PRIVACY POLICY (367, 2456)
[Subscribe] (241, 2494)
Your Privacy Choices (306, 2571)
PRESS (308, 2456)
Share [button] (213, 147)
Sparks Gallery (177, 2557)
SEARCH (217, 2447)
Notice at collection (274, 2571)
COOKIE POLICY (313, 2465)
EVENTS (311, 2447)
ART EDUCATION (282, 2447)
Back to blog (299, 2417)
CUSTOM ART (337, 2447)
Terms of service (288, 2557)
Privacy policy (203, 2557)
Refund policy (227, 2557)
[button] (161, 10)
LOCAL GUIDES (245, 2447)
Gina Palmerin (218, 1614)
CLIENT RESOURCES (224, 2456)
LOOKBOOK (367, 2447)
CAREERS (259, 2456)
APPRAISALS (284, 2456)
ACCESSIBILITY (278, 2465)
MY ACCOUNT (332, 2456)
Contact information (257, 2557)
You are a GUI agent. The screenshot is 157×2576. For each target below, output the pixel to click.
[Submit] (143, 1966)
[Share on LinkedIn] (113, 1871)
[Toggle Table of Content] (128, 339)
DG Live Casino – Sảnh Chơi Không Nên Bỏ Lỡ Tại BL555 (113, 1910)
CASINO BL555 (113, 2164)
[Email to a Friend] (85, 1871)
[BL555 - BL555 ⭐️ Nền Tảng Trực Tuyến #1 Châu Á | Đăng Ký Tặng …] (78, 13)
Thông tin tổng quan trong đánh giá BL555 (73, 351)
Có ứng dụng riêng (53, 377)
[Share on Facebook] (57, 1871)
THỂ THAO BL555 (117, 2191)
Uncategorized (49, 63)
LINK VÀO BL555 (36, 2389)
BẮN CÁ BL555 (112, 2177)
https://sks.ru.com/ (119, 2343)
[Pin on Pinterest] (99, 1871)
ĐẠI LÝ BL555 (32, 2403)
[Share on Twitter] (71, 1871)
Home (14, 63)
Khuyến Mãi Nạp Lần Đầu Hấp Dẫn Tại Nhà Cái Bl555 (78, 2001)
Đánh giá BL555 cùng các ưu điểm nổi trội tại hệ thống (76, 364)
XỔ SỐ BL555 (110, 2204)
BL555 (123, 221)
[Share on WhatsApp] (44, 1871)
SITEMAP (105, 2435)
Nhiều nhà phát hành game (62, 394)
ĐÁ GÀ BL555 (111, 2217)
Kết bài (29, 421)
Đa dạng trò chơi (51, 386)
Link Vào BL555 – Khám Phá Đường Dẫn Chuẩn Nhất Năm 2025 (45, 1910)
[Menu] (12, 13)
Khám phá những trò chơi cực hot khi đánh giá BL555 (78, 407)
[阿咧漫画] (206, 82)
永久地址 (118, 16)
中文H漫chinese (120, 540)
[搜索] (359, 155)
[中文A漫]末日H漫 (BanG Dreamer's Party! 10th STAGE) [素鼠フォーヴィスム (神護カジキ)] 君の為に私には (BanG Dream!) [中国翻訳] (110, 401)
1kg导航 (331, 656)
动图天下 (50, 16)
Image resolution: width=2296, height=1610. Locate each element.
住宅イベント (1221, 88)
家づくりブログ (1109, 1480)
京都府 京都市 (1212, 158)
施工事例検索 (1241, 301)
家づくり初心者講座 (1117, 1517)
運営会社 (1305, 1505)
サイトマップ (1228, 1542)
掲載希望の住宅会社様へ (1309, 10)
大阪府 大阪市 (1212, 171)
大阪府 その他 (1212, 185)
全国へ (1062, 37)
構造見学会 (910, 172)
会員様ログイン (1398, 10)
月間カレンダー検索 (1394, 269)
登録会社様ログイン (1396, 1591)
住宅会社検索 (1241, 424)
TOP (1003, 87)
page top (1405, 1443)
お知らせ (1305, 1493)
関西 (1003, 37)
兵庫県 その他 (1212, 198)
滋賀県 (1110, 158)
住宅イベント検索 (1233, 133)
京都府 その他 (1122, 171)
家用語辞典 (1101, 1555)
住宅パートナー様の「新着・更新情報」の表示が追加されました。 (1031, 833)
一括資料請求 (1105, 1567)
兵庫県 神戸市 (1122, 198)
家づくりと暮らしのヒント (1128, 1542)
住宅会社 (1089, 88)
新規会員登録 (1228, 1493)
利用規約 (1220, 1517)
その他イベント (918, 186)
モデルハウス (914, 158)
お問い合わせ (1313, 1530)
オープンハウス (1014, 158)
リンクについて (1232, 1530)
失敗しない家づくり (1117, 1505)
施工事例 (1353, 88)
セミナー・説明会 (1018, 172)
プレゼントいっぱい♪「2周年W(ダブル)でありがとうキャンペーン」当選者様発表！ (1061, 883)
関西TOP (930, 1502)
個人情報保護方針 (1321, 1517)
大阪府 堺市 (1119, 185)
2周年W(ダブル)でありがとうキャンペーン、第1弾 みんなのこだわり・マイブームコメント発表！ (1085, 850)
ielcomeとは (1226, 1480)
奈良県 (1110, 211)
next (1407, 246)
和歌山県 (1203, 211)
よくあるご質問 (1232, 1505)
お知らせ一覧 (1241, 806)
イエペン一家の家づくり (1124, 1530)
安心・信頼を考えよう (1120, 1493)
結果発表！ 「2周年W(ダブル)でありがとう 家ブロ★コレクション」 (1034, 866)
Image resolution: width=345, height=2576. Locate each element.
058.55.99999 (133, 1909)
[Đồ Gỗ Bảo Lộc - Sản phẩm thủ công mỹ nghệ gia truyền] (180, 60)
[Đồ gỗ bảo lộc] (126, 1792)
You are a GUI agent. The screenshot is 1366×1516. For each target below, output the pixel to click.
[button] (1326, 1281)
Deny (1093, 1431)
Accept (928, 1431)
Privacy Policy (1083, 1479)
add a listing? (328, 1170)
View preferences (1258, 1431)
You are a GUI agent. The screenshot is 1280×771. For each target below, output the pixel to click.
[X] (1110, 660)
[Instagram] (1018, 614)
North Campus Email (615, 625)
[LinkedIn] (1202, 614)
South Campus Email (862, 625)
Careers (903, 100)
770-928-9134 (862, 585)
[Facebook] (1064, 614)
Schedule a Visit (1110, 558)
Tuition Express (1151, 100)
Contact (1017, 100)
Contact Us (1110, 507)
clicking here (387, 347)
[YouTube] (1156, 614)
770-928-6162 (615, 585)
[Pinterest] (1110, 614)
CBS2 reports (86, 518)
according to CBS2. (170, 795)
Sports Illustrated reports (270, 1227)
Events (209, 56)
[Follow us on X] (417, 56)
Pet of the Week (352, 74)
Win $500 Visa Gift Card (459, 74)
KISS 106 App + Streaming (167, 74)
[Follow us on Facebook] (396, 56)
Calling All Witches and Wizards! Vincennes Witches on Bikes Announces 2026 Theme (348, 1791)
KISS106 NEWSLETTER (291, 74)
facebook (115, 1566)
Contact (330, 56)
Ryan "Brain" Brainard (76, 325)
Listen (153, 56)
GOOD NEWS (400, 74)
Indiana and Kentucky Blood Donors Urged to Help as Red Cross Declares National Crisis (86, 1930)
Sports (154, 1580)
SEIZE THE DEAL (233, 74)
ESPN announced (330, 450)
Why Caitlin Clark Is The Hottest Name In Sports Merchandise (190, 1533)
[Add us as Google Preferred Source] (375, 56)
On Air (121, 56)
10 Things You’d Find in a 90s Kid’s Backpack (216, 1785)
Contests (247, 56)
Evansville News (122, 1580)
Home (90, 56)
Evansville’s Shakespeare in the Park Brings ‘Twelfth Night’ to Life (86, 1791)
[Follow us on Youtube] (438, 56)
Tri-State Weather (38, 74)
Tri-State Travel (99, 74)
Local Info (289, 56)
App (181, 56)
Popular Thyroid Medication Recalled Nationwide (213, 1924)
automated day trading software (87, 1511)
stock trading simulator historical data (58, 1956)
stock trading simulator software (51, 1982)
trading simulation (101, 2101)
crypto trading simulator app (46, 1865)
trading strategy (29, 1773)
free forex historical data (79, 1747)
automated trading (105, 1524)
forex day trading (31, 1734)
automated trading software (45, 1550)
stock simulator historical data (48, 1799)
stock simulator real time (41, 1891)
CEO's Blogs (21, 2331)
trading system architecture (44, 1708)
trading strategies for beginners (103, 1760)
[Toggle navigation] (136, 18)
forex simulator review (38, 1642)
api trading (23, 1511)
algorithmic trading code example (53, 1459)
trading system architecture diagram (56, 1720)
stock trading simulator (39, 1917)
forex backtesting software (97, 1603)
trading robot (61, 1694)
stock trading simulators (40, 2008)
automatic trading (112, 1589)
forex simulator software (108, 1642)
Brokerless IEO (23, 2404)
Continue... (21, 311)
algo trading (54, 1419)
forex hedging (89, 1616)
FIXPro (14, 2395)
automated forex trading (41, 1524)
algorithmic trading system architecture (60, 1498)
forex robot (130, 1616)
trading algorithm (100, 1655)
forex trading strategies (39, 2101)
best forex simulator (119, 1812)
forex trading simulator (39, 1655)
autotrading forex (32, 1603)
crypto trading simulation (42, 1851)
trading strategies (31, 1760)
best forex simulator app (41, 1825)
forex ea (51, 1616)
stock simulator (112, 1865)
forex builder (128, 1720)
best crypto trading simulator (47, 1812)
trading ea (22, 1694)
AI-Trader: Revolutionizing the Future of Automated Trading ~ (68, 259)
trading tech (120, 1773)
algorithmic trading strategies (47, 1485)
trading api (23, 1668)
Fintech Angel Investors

- Work to be completed
Among the entries, find each line that includes the string "でありがとうキャンペーン" and copy it.

- Reply to the task
プレゼントいっぱい♪「2周年W(ダブル)でありがとうキャンペーン」当選者様発表！ (1061, 883)
2周年W(ダブル)でありがとうキャンペーン、第1弾 みんなのこだわり・マイブームコメント発表！ (1085, 850)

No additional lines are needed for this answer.